Beyond that, anyone in government who seeks an opinion from the OLC as to the propriety of any action, or who authors an opinion for the OLC, is on notice henceforth that such a request for advice, and the advice itself, is now more likely than before to be subject after the fact to public and partisan criticism.

“Political fashion”?!?  The repudiation of torture is not a passing political fad!  It is a universally accepted value, one that has become all too important in the decades since the Nazis tried to “legalize” their barbaric, torturous behavior.  Being a Jewish-American, you would expect the Michael Mukasey’s of the world would be appalled by Michael Mukasey’s argument.  The rejection of torture as acceptable behavior has nothing to do with partisanship.  And has everything to do with decency.  These two nimrods got one thing straight though.  They’re damn right that a president who wishes to torture better be prepared to do it himself.  Some CIA interrogators may have relied in good faith upon these OLC memos before torturing detainees.  Prosecution of such individuals could be considered unfortunate but for the fact that amnesty sends a far worse message than prosecution: amnesty emphasizes that the world’s leading democracy condones torture.  The purported “legalization” of torture through immoral, unprincipled OLC pronouncements does little to exonerate those who engage in torture.  You know torture when you see it.  The OLC could say all day that the CIA did not intend to torture.  Maybe if it said it enough, the OLC could come to believe it too.  But a liar who proclaims that he speaks the truth is not just a liar but a hypocrite.

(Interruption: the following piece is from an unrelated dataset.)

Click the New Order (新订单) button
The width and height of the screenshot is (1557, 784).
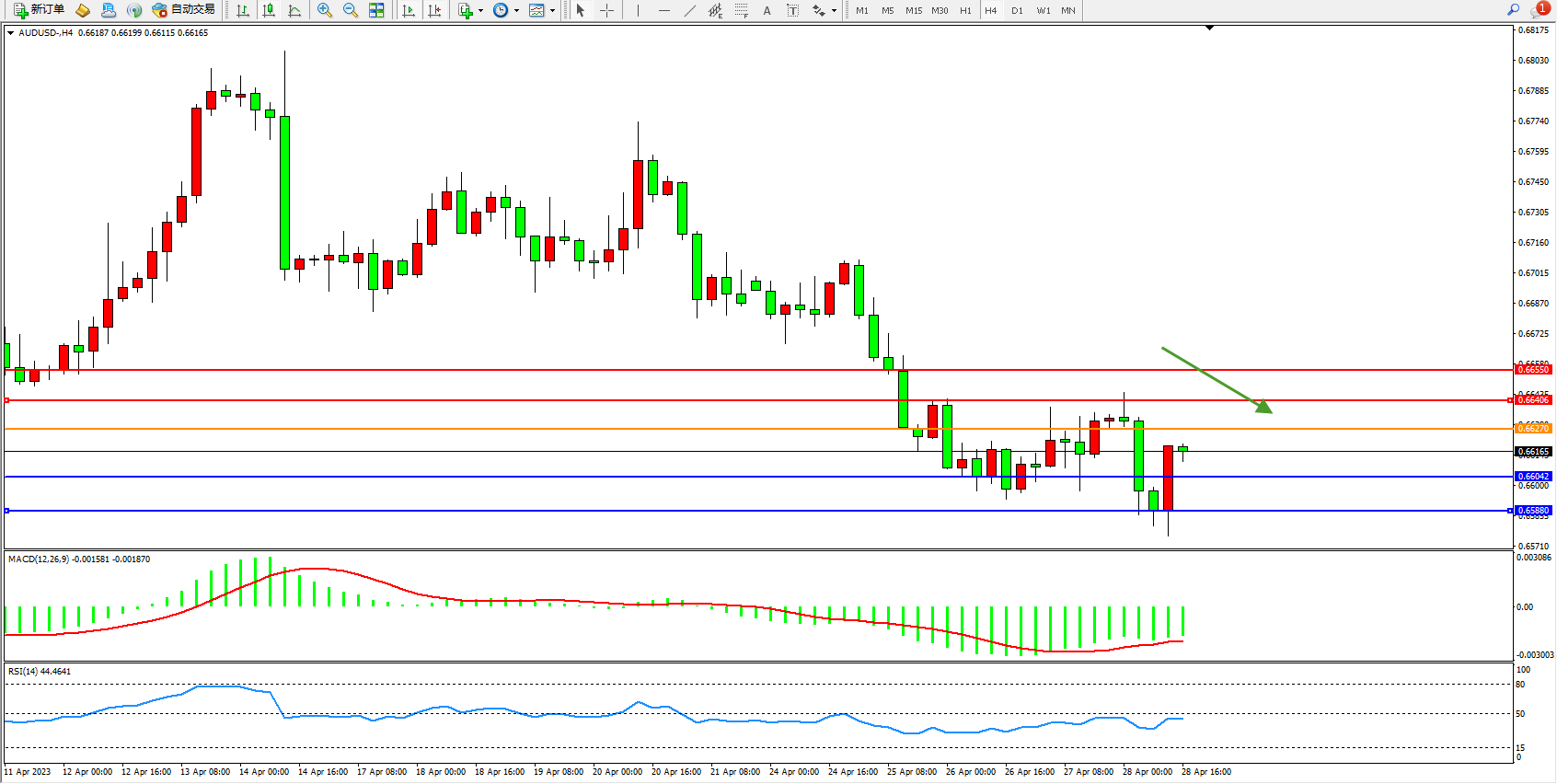click(x=39, y=10)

If President Obama is said to be weakening this country, thus compromising its security, it is not through the release of secret OLC memos that rationalize the irrational, attempt to legalize the illegal, and defend the indefensible; instead it is because President Obama is going to let the torturous bastards who implemented, enforced, and executed such immoral policies walk the streets freely.  Could the people of the world have lived with themselves if they'd viewed the atrocities committed by the Nazi regime as legal merely because the German government supported its shocking behavior with legislative enactments?  Doesn’t the American torture statute specifically target individuals who commit “an act [of torture] . . . under the color of law . . . upon another person within his custody or physical control?”  By relying upon OLC memoranda in order to indemnify themselves, were not CIA interrogators engaged in precisely the type of activity which the federal torture statute is designed to punish and prevent?

So, Mr. Hayden and Mr. Mukasey, while the point of interrogation may be intelligence, the point of the law is principle; the law is not merely a means of protecting profligates.  In an ideal world, the law would be more than a rubberstamp.